* _Supplied material_:

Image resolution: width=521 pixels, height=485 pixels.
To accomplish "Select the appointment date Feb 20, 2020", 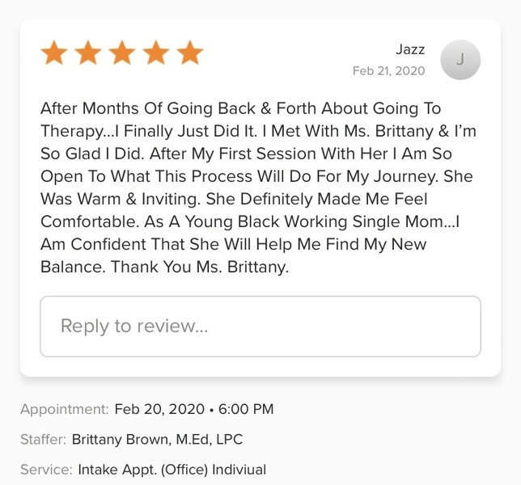I will pyautogui.click(x=159, y=409).
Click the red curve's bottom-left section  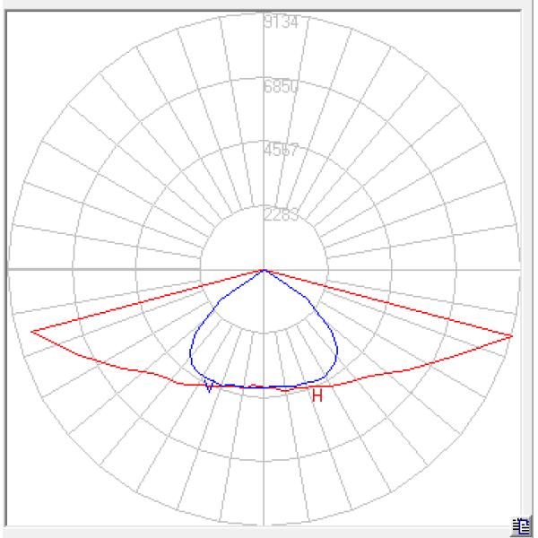coord(117,366)
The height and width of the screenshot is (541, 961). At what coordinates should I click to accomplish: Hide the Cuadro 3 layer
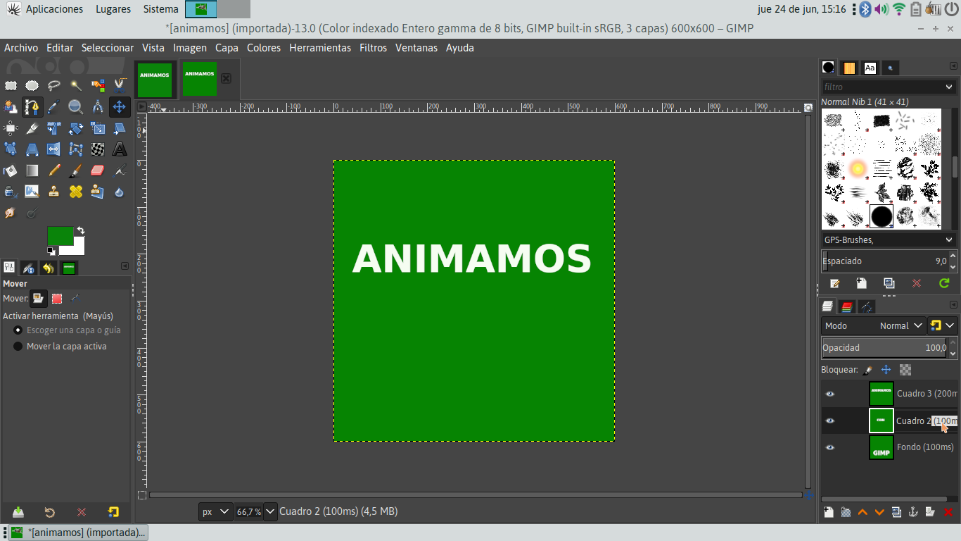[830, 394]
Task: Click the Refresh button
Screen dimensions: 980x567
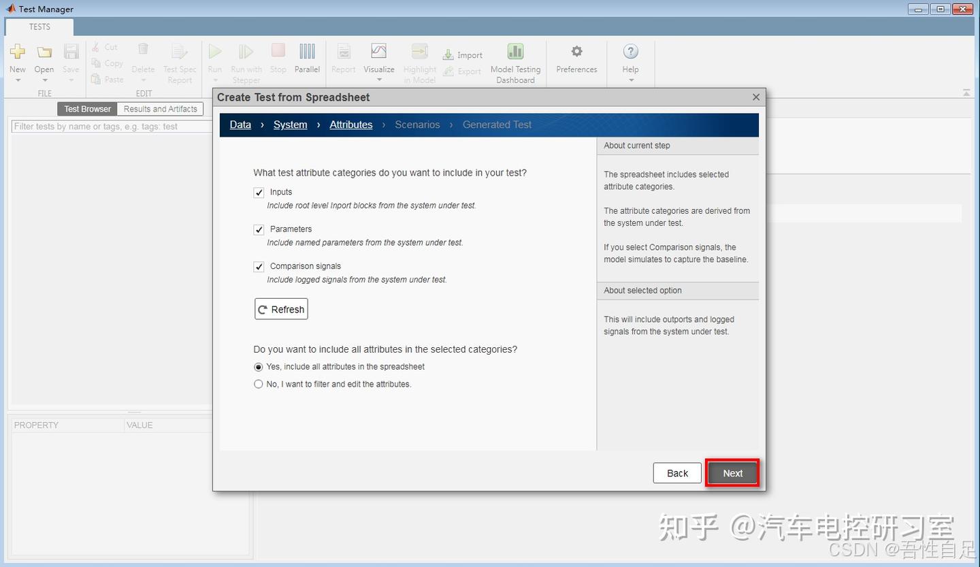Action: [280, 308]
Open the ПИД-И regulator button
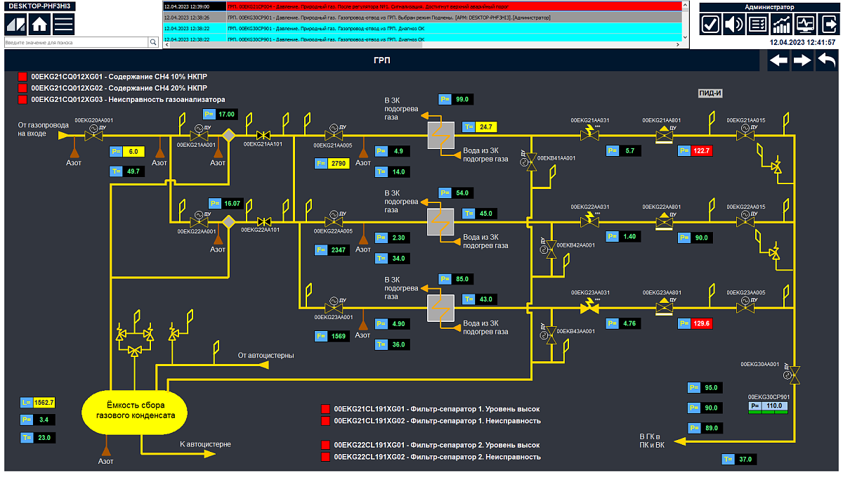The image size is (843, 480). click(710, 93)
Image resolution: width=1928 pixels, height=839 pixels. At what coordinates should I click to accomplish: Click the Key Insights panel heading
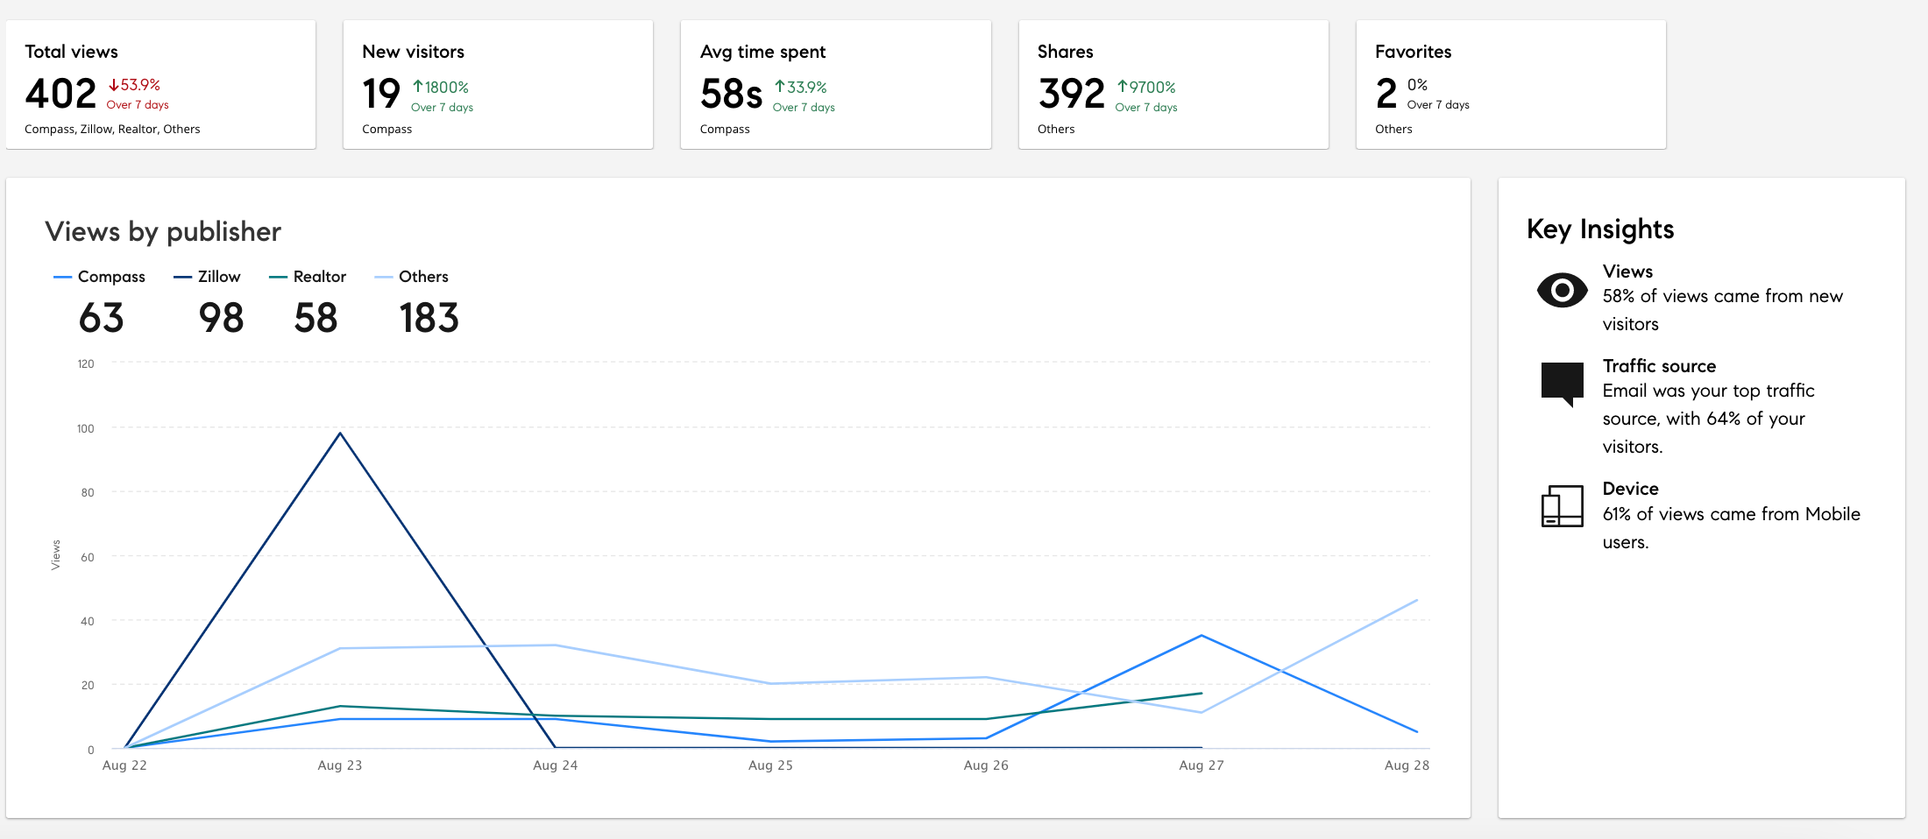[x=1599, y=229]
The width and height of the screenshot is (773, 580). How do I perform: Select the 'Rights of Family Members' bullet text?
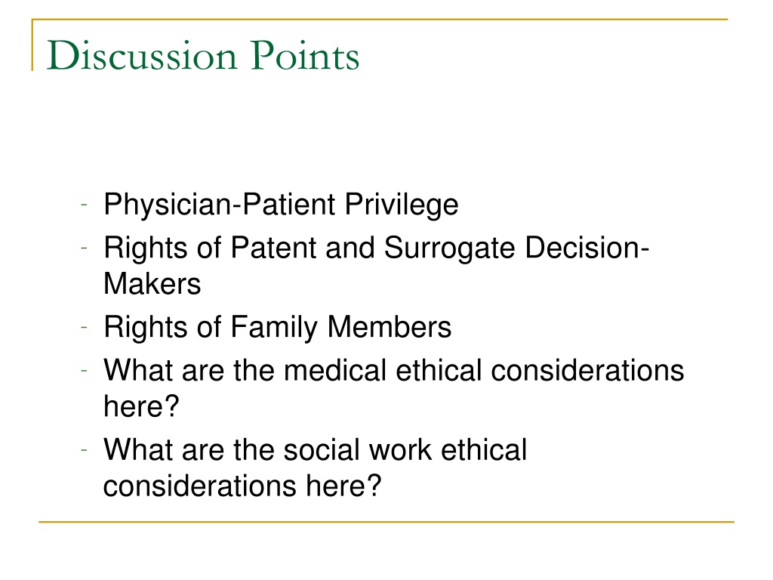[278, 328]
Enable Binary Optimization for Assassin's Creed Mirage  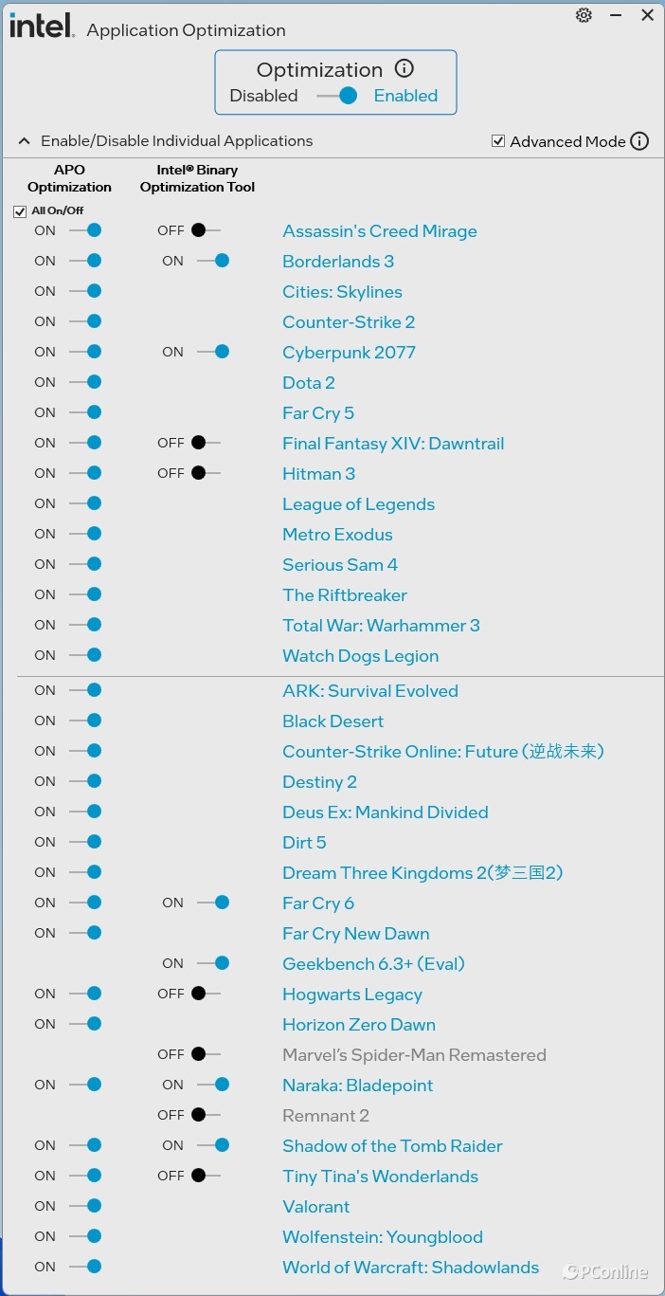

* _Prompt_:
Every picture stays out; reproduce exactly the lines from the one with "Image resolution: width=1928" through the last line of the data above.

* _Your response_:
Image resolution: width=1928 pixels, height=839 pixels. At what coordinates should I click to accomplish: Click the Key Insights panel heading
[x=1599, y=229]
The width and height of the screenshot is (773, 580). How do I perform: Select the 'Rights of Family Members' bullet text?
[278, 328]
Enable Binary Optimization for Assassin's Creed Mirage  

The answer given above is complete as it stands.